I know how I’m meant to feel reading the piece: Empathetic. Gutted. Incandescent with sisterly moral outrage, at one with this woman writer and her pain. The problem is, I don’t feel any of these things. I feel manipulated.
The truth is, I don’t know the author of the piece as a writer or a person. I don’t know the facts of her relationship. The journalist in me is sceptical. I want to believe her because I too have experienced trauma at the hands of men, I also live in a patriarchy, I have also suffered and felt tortured in relationships and endeavoured to write honestly about the experience. But there are elements to this particular woman writer’s story that strain credibility. Perhaps it’s that she seems to blame her ex-partner for everything. Perhaps it is the lack of self-criticism or balance. The abundance of self-pity. The way her logic and memory of events seems to be stretched thin, overwhelmed by emotion. Perhaps she brings her children into it in a way that gives me moral pause. They will have to read this one day, I think. He’s their father.
I re-read the piece again and this time I force myself to imagine some of the ‘abuse’ scenarios she describes from her ex-partner’s point of view. I feel terrible doing this, as if I am somehow being a traitor to the cause. It feels like a betrayal of my actual self. But I do it anyway on principle and as I do all the empathy drains out of me.
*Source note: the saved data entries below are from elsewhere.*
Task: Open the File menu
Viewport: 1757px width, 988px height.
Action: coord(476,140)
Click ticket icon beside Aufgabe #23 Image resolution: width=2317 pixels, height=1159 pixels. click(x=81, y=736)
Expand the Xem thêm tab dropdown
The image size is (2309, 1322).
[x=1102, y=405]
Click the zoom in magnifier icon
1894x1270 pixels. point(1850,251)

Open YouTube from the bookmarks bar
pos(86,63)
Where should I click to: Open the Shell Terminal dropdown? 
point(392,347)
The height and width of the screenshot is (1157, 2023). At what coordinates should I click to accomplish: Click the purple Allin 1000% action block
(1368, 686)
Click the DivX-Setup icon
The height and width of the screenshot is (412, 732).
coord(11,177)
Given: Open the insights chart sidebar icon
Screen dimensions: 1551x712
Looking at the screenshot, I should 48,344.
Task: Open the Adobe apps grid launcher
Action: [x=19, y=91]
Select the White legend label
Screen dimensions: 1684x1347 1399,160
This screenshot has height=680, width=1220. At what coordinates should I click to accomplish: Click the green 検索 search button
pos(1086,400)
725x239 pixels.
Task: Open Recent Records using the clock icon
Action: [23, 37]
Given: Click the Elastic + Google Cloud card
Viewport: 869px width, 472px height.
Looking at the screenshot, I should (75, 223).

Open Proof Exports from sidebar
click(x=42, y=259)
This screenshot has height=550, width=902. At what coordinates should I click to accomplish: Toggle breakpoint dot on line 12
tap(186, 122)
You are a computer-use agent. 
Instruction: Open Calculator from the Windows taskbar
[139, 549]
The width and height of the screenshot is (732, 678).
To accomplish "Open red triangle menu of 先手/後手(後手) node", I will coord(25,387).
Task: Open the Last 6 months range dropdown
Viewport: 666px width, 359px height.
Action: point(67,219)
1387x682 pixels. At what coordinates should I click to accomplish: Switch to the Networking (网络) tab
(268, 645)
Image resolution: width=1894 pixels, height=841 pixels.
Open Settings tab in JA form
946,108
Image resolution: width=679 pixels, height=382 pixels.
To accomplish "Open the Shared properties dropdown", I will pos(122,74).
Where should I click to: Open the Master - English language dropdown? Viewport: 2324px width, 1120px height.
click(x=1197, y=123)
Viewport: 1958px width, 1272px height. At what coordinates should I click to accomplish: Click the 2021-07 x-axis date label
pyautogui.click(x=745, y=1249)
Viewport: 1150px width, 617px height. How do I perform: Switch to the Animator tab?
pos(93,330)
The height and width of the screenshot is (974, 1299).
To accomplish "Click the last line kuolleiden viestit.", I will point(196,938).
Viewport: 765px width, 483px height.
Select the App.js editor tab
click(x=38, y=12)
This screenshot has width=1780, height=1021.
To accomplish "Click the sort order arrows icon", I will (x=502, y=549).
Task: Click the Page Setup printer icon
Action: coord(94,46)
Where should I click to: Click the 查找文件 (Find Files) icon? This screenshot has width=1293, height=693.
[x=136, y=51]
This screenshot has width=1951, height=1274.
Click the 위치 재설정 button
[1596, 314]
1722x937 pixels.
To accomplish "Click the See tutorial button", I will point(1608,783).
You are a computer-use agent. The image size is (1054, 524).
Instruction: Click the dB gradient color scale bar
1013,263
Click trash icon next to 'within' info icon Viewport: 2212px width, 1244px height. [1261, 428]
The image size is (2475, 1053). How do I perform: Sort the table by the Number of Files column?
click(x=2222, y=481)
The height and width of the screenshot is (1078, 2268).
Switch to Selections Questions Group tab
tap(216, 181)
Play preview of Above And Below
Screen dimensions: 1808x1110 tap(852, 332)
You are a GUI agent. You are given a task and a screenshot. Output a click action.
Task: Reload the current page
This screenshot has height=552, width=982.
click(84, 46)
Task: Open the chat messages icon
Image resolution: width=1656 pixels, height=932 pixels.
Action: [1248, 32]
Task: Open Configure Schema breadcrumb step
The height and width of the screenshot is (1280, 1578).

I’m not sure I believe her, I think. Then immediately feel badly for thinking it.
I get to the end of the piece and text my writer girlfriend back. I am wary of saying what I actually think, so I say something equally non-committal.
‘Yikes,’ I type, or ‘Troubling,’ or just, ‘Whoa.’ More googley eyes. Hand-over-mouth emoji.
I don’t say what I think because I don’t want to offend my woman writer friend. Like me, she has written on similar themes. Relationships, trauma. Her own suffering in the past. Like me, she is a feminist and supports women speaking their truth. I don’t want her to think I am calling her own personal writing into question because I admire it very much and it has moved me. I believe her. But why do I believe her? Because she's a good writer and I know her to be self-critical. Because she is smart and scrupulous. Because she has never, to my knowledge, abused the term ‘abuse.’
Well done critical appraisal- intelligent view of emotional exposition!
I want to be sure I understand what you are saying here. I get that you didn't buy this piece, and that you're objecting to what sounds like facile use of a loaded term. Are you also saying that if no physical damage was done, there was no abuse? Given the damage to self-worth that can happen without a single scratch or bruise, I'm having more trouble with that.